- **Available data**
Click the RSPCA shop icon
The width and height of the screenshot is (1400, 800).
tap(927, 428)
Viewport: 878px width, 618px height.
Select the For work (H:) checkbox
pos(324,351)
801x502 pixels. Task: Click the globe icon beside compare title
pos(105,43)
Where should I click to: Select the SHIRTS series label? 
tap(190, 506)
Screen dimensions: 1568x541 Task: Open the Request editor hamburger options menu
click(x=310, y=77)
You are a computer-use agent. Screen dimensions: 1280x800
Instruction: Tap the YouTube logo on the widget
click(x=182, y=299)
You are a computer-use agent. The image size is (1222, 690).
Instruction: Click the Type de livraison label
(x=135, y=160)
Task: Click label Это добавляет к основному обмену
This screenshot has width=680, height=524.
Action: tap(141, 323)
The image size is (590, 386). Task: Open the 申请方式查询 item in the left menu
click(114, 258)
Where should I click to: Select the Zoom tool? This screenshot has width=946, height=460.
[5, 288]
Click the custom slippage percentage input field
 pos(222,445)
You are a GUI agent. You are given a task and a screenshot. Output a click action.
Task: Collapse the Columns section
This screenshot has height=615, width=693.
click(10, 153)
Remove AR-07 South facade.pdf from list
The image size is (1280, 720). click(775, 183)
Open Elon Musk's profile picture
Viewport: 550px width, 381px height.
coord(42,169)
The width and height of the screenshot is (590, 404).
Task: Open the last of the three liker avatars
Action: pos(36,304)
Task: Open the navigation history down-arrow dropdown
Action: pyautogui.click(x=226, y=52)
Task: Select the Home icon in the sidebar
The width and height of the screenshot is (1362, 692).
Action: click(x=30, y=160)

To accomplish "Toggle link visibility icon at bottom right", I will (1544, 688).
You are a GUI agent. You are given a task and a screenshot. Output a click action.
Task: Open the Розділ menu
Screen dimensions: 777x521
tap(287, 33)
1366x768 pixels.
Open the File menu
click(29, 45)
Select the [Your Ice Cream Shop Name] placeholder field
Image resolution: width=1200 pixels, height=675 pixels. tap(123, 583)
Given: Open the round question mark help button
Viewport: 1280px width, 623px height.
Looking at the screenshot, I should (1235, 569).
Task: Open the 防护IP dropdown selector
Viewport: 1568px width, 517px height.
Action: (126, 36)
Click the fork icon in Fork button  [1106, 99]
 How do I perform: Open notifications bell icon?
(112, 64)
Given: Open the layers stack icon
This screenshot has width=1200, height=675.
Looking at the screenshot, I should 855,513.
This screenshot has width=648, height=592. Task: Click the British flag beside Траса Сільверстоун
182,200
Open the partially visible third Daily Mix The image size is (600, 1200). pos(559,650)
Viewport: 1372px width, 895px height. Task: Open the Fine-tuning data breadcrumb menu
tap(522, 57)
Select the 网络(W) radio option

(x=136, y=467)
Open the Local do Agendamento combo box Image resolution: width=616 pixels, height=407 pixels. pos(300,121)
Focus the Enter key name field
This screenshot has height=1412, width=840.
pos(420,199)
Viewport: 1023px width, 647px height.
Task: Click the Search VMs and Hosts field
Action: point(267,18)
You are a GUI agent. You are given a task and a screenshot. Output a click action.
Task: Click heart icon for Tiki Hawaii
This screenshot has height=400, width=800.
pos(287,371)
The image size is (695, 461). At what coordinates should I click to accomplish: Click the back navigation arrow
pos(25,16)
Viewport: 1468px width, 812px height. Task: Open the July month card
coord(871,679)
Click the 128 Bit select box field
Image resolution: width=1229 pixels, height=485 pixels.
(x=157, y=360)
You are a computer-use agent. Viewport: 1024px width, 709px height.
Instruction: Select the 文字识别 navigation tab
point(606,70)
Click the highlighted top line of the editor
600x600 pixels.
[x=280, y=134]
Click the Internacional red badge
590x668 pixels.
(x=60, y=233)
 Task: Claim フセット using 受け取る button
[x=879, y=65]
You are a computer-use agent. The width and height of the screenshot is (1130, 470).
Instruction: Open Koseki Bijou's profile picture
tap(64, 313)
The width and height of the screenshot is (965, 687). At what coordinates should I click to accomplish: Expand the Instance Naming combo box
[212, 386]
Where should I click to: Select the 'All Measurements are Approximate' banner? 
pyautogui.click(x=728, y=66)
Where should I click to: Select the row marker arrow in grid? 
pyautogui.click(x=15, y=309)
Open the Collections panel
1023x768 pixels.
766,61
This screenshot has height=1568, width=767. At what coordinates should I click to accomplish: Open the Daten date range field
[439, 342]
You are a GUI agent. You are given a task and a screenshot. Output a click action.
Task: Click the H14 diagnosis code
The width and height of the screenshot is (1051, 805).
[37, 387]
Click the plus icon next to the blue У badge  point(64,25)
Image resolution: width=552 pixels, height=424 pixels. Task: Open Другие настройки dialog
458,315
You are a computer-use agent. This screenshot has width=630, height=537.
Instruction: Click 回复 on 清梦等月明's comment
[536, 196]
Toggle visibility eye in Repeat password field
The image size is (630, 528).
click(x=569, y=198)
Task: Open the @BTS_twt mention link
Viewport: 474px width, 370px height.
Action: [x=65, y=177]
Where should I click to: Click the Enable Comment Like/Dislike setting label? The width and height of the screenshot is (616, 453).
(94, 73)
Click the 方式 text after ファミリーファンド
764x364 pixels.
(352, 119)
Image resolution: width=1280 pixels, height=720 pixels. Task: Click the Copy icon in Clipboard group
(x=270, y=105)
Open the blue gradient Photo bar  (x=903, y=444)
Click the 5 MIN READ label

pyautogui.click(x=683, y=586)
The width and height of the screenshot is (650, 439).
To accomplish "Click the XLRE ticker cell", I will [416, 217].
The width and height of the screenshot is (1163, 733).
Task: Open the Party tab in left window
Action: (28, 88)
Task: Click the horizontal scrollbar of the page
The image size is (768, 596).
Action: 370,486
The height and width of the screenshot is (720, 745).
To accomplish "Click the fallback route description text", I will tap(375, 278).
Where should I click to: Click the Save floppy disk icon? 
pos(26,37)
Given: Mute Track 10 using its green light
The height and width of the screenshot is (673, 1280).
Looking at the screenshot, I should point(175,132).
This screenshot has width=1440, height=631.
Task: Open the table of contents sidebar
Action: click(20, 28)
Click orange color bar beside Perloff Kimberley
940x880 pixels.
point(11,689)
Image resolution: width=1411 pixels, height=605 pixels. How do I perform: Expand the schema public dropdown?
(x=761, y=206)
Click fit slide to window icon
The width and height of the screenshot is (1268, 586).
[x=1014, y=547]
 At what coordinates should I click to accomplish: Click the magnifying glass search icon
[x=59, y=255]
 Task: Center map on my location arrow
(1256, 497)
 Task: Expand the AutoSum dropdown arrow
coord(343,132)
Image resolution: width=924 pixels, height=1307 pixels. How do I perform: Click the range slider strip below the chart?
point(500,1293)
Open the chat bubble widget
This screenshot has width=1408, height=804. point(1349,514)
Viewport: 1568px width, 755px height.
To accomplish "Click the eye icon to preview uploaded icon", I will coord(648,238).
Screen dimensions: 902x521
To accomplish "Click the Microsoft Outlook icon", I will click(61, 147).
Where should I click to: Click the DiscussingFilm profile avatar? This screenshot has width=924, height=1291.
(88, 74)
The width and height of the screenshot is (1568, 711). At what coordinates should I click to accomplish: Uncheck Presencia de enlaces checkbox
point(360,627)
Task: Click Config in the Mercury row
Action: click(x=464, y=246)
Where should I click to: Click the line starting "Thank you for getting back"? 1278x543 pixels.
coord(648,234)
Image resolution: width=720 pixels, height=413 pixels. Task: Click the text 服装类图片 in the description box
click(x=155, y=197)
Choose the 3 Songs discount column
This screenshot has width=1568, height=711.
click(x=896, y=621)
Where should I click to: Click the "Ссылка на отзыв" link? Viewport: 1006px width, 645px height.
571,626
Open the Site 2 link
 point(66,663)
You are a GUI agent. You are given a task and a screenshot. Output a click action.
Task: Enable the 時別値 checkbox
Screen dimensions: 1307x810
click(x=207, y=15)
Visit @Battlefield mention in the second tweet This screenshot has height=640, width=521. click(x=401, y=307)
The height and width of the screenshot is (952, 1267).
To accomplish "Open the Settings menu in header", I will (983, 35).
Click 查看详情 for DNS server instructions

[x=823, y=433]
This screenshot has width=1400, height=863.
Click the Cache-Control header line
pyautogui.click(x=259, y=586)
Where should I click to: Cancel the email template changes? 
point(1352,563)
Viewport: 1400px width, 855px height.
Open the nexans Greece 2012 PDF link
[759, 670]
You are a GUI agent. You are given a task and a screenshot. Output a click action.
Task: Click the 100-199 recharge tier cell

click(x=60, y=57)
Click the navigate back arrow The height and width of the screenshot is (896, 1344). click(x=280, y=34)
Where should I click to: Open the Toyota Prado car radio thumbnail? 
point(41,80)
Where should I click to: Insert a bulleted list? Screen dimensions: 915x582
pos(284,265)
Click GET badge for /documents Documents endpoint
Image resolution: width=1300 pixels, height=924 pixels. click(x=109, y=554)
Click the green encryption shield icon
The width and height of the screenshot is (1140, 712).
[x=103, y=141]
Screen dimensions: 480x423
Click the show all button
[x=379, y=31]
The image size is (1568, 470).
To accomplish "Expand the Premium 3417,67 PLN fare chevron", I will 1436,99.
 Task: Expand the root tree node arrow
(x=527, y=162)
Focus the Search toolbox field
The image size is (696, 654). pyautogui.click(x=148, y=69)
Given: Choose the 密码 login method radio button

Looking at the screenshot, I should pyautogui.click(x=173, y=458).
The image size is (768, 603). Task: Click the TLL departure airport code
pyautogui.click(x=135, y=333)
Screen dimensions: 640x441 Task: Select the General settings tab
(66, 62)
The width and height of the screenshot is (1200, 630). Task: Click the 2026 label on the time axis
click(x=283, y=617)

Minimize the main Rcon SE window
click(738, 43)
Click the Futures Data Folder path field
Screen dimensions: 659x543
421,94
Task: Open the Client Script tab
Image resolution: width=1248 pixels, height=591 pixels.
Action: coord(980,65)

- **To do**
Work out how many lines in the entries contain the string "computer", then reply with that number and nothing more.

- **Response to the exercise**
5